◆ MATERIAL SUPPLIED:
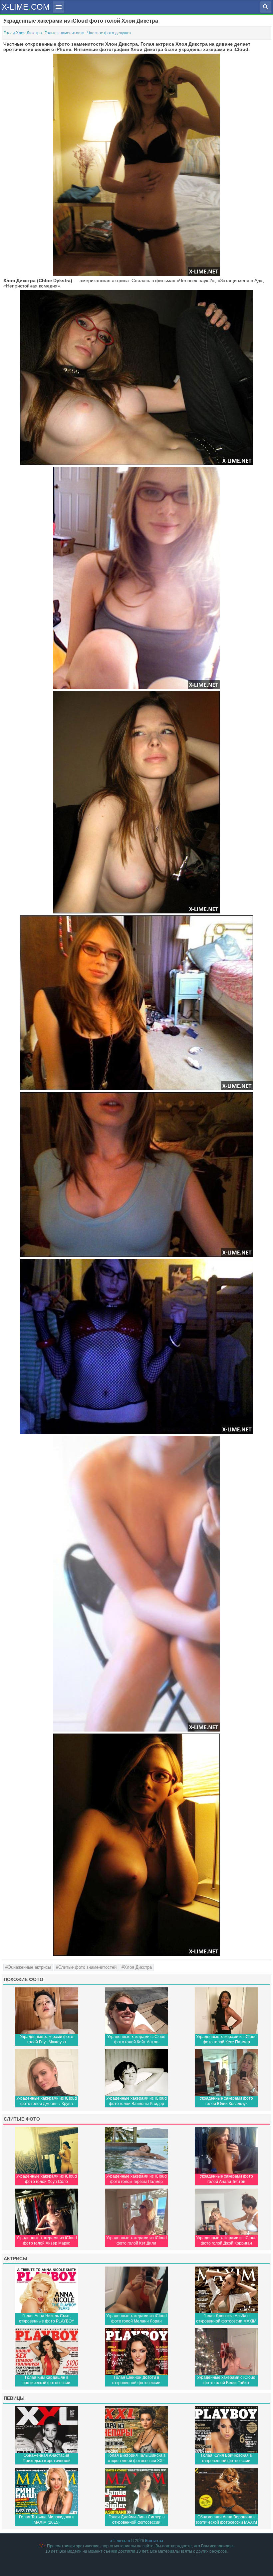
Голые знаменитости (65, 33)
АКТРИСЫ (15, 2258)
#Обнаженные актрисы (28, 1967)
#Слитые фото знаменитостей (86, 1967)
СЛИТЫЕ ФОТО (22, 2119)
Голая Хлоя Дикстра (23, 33)
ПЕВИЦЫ (14, 2398)
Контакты (154, 2540)
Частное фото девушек (109, 33)
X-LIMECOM (26, 6)
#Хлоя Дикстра (137, 1967)
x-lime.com (120, 2540)
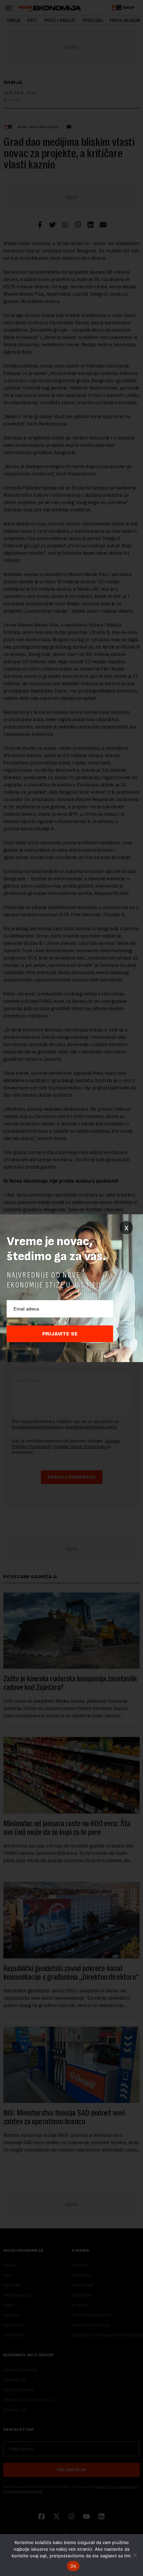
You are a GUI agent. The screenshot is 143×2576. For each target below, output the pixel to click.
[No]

◆ WHAT TO WORK ON:
Reproduce every line above exactly as written, omitting the images.

◆ ANSWER SPACE:
Голые знаменитости (65, 33)
АКТРИСЫ (15, 2258)
#Обнаженные актрисы (28, 1967)
#Слитые фото знаменитостей (86, 1967)
СЛИТЫЕ ФОТО (22, 2119)
Голая Хлоя Дикстра (23, 33)
ПЕВИЦЫ (14, 2398)
Контакты (154, 2540)
Частное фото девушек (109, 33)
X-LIMECOM (26, 6)
#Хлоя Дикстра (137, 1967)
x-lime.com (120, 2540)
You are a GUI agent. The screenshot is 143×2576. For each target below, output the pixel to click.
[No]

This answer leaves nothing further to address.